Within the framework of a unique list of rules, we obtain the following distributions:
By type of event source:Slightly larger statistics
- Windows ~ 80%
- Sysmon ~ 53%
- Proxy ~ 8%
- Linux ~ 4%
Basically, the current content is focused on the Windows system and Sysmon, in particular, only a few of the rules on other systems.
By the degree of content readiness:It turns out that the developers of the Sigma-rules marked as stable, less than 20% of all existing rules.
Let's sum up
There are a large number of rules in publicly available sources. They are regularly updated, and the rules for detecting indicators appear quickly, and sometimes even the technician for the loudest APT companies.
To apply the rules in real life there are a large number of restrictions:
- A lot of rules for Microsoft Sysmon, which is rarely used in the enterprise.

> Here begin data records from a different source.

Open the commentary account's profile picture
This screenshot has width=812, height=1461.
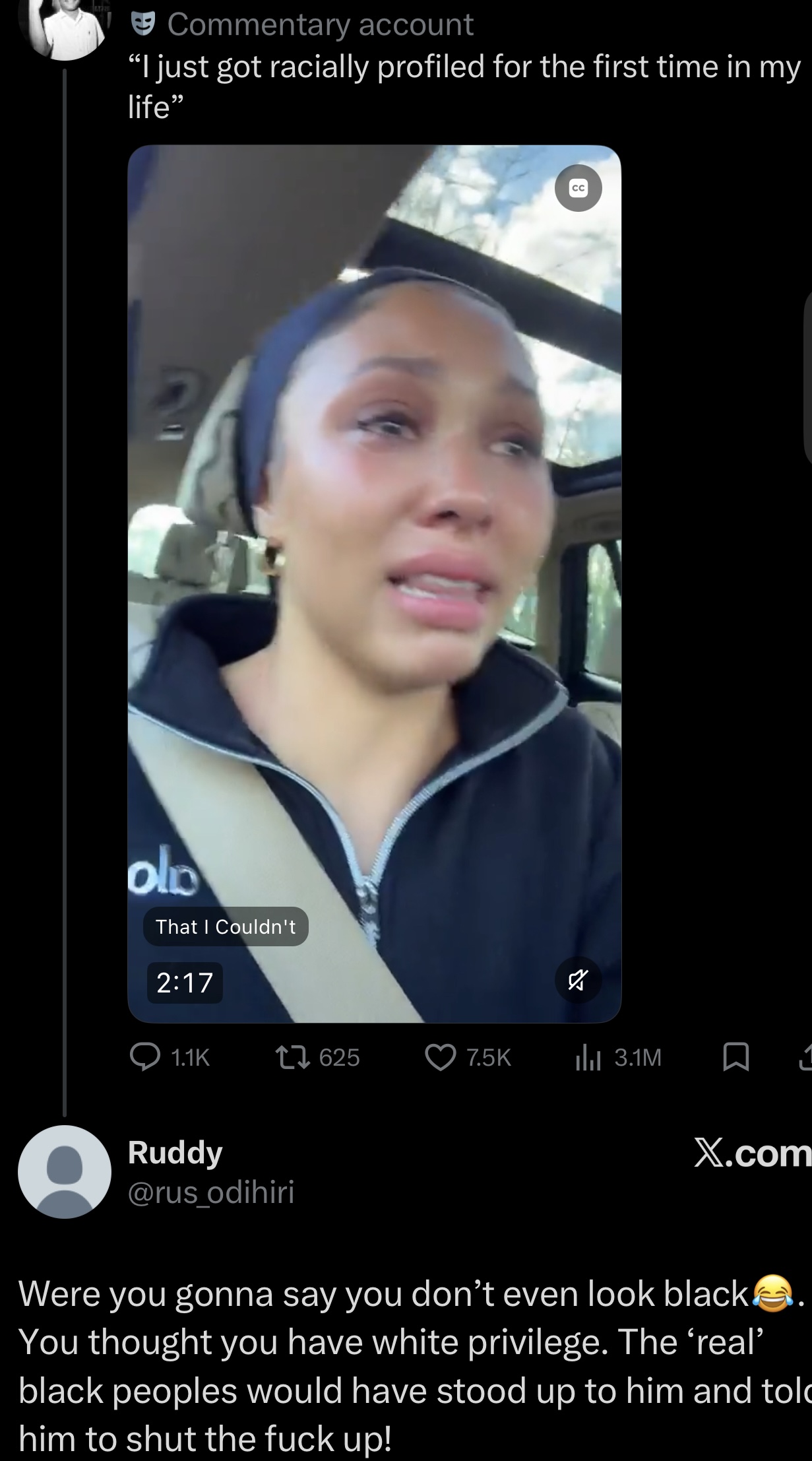tap(64, 26)
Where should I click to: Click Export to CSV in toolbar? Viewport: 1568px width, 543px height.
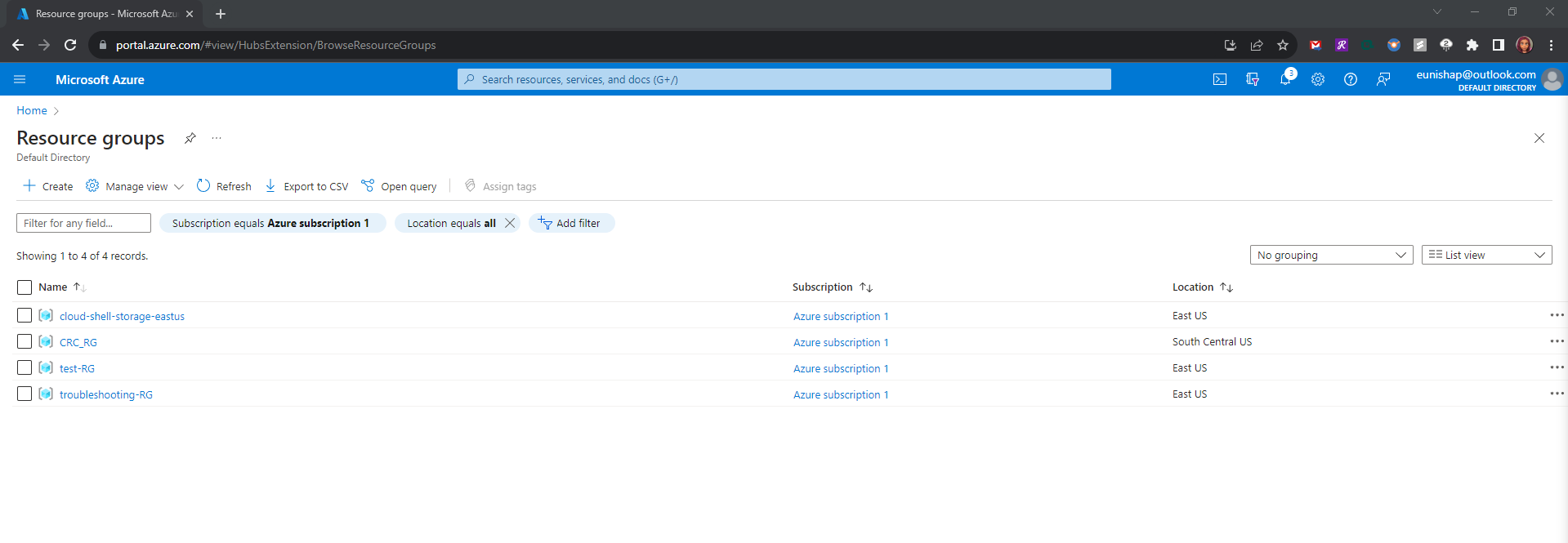307,186
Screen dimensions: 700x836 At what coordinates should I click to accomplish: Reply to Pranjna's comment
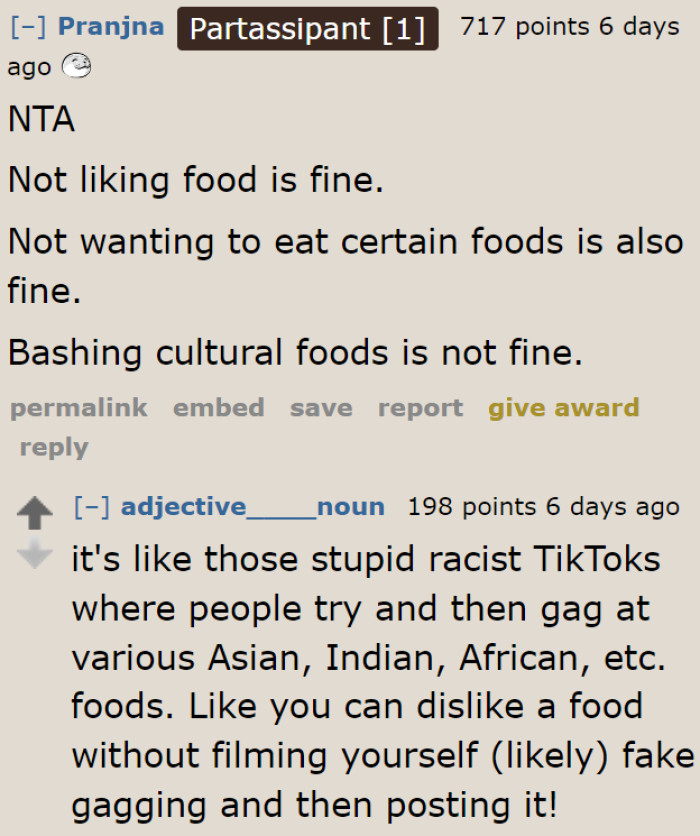pyautogui.click(x=53, y=447)
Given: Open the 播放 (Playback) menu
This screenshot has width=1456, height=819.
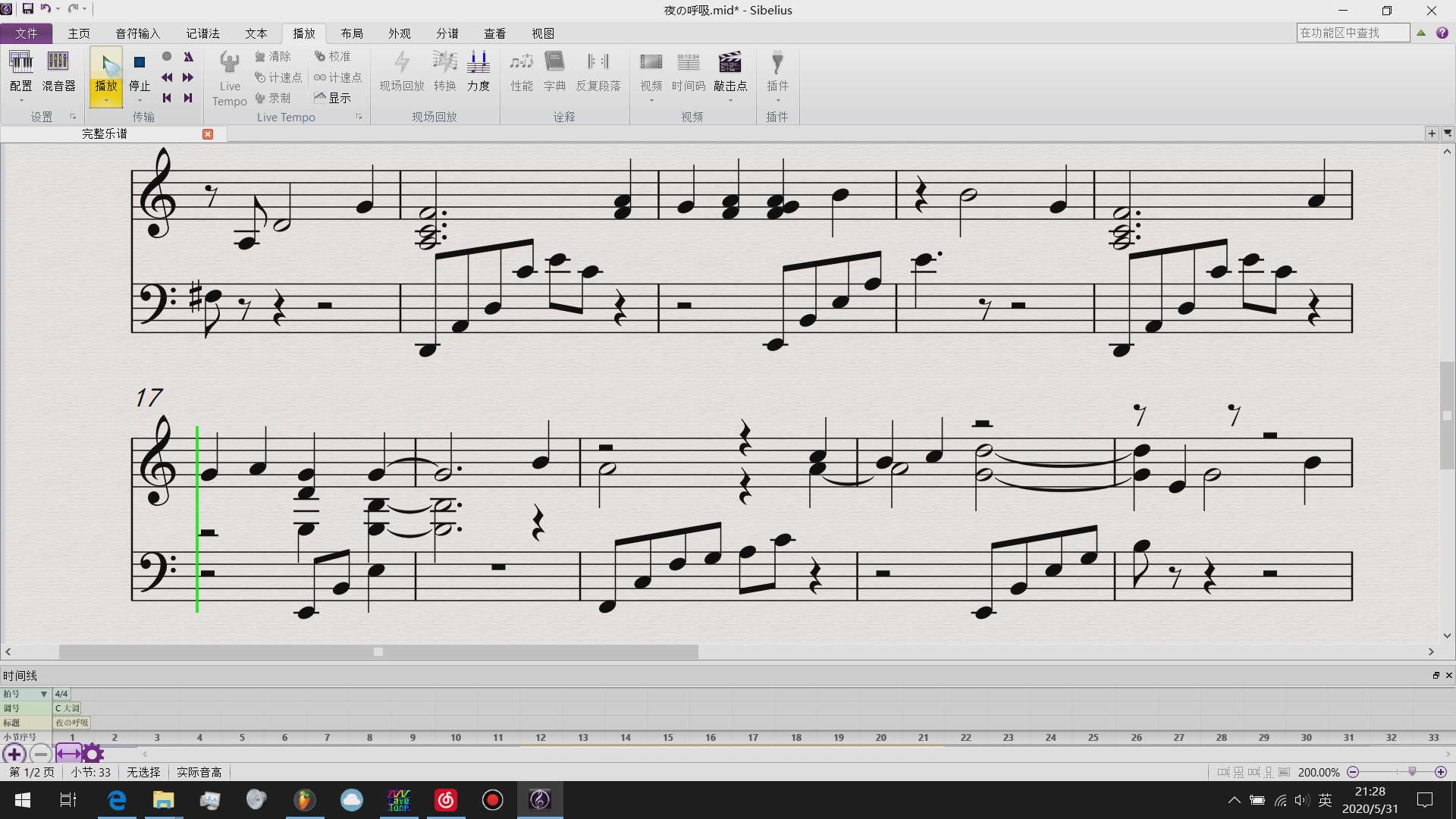Looking at the screenshot, I should pyautogui.click(x=305, y=33).
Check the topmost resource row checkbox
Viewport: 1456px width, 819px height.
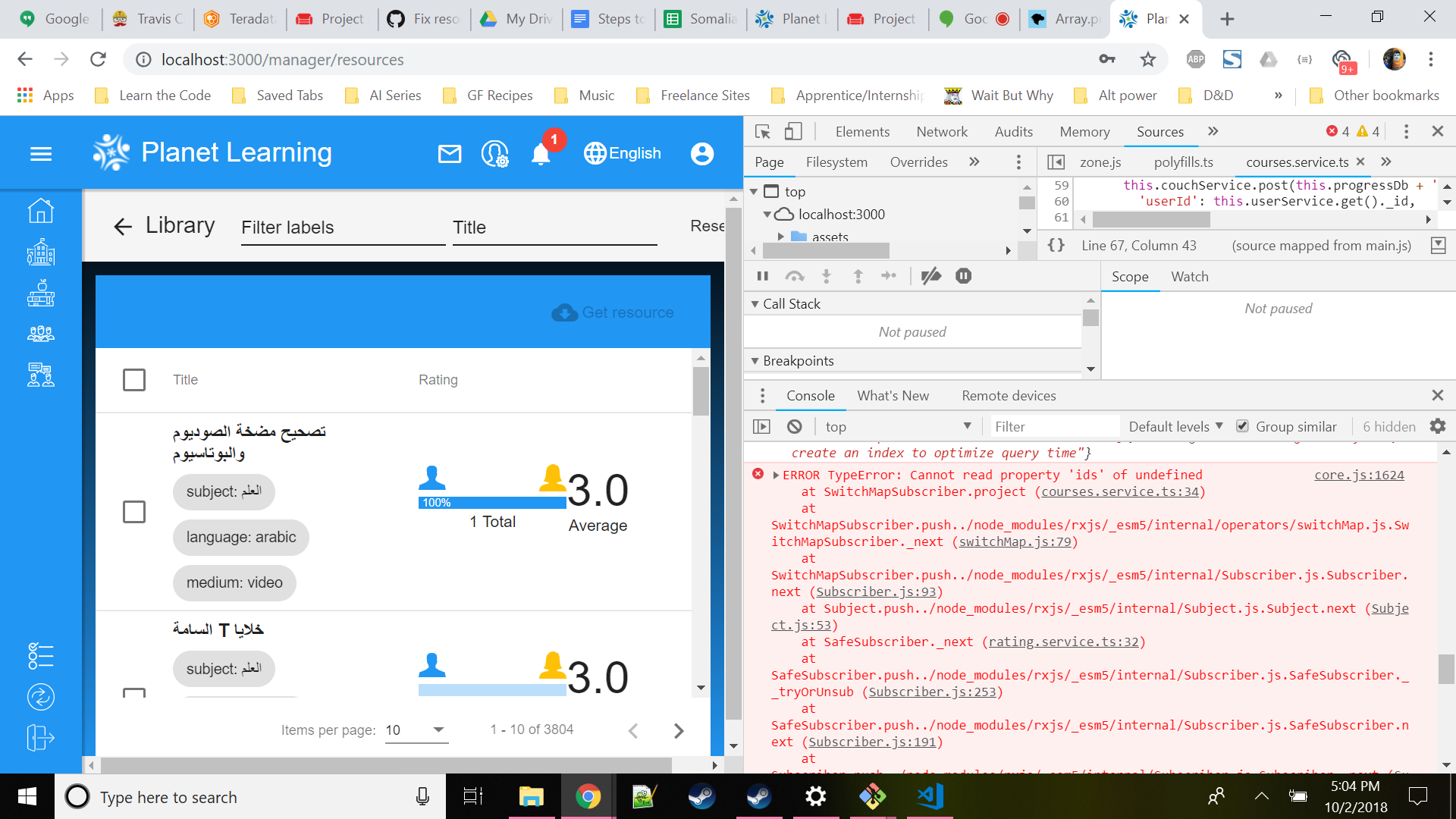tap(134, 512)
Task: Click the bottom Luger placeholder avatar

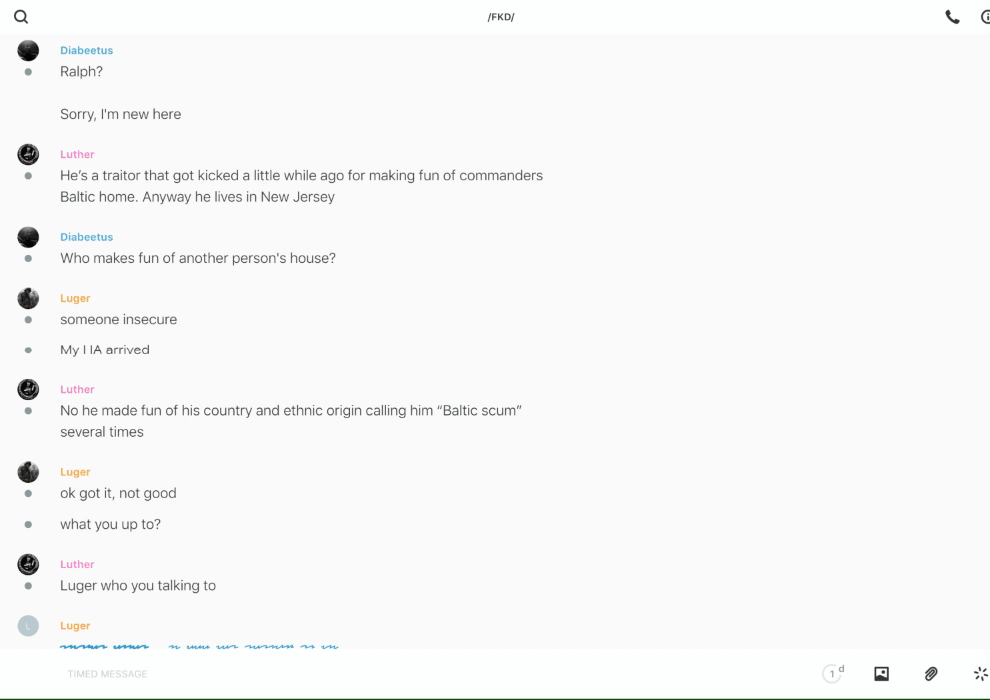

- There are many rules that actually verify IoC (hashes, IP addresses, URLs, User Agents). Such rules quickly become obsolete, and there are more efficient mechanisms than rules for searching for IoC.
- A lot of experimental content, respectively, imposes additional requirements on high-quality testing before commissioning.
In Infosecurity, we use the content of Sigma-rules as an additional source of knowledge for more efficient detection of incidents. If we find something interesting, we implement it already within the framework of our correlation rules, which take into account the core of the rules (Apache Spark), and the specifics of the infrastructures and the security tools we use.